(SET TASK) Reproduce verbatim the stretch of records from the line containing "The width and height of the screenshot is (344, 326)." through the end of the records, and output nothing else.

(EXERCISE INPUTS)
——

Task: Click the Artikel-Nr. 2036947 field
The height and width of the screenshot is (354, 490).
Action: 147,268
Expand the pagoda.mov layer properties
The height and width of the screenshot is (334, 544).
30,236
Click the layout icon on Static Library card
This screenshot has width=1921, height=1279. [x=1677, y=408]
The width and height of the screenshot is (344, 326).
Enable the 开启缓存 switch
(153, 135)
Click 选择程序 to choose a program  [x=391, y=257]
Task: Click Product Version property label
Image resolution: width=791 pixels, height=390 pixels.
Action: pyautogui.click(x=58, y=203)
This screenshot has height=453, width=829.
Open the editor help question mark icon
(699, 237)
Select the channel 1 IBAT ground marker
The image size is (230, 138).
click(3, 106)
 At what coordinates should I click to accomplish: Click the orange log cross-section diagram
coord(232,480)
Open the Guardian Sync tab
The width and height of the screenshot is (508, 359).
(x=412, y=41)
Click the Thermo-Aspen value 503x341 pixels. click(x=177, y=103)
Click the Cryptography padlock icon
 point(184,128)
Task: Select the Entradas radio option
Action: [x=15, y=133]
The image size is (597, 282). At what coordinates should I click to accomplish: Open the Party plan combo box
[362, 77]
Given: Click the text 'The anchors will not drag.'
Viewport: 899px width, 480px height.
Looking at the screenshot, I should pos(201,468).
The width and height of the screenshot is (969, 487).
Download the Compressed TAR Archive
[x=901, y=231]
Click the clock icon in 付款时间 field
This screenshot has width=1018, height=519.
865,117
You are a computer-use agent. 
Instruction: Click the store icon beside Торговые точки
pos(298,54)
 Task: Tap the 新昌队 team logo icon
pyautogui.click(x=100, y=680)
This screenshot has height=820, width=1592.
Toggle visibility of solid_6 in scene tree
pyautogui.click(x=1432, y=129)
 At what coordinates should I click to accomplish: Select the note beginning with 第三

——

(EXERCISE ANSWER)
The width and height of the screenshot is (344, 326).
Enable the 开启缓存 switch
(153, 135)
Click 选择程序 to choose a program  [x=391, y=257]
Task: Click Product Version property label
Image resolution: width=791 pixels, height=390 pixels.
Action: pyautogui.click(x=58, y=203)
This screenshot has height=453, width=829.
Open the editor help question mark icon
(699, 237)
Select the channel 1 IBAT ground marker
The image size is (230, 138).
click(3, 106)
 At what coordinates should I click to accomplish: Click the orange log cross-section diagram
coord(232,480)
Open the Guardian Sync tab
The width and height of the screenshot is (508, 359).
(x=412, y=41)
Click the Thermo-Aspen value 503x341 pixels. click(x=177, y=103)
Click the Cryptography padlock icon
 point(184,128)
Task: Select the Entradas radio option
Action: [x=15, y=133]
The image size is (597, 282). At what coordinates should I click to accomplish: Open the Party plan combo box
[362, 77]
Given: Click the text 'The anchors will not drag.'
Viewport: 899px width, 480px height.
Looking at the screenshot, I should pos(201,468).
The width and height of the screenshot is (969, 487).
Download the Compressed TAR Archive
[x=901, y=231]
Click the clock icon in 付款时间 field
This screenshot has width=1018, height=519.
865,117
You are a computer-use agent. 
Instruction: Click the store icon beside Торговые точки
pos(298,54)
 Task: Tap the 新昌队 team logo icon
pyautogui.click(x=100, y=680)
This screenshot has height=820, width=1592.
Toggle visibility of solid_6 in scene tree
pyautogui.click(x=1432, y=129)
 At what coordinates should I click to accomplish: Select the note beginning with 第三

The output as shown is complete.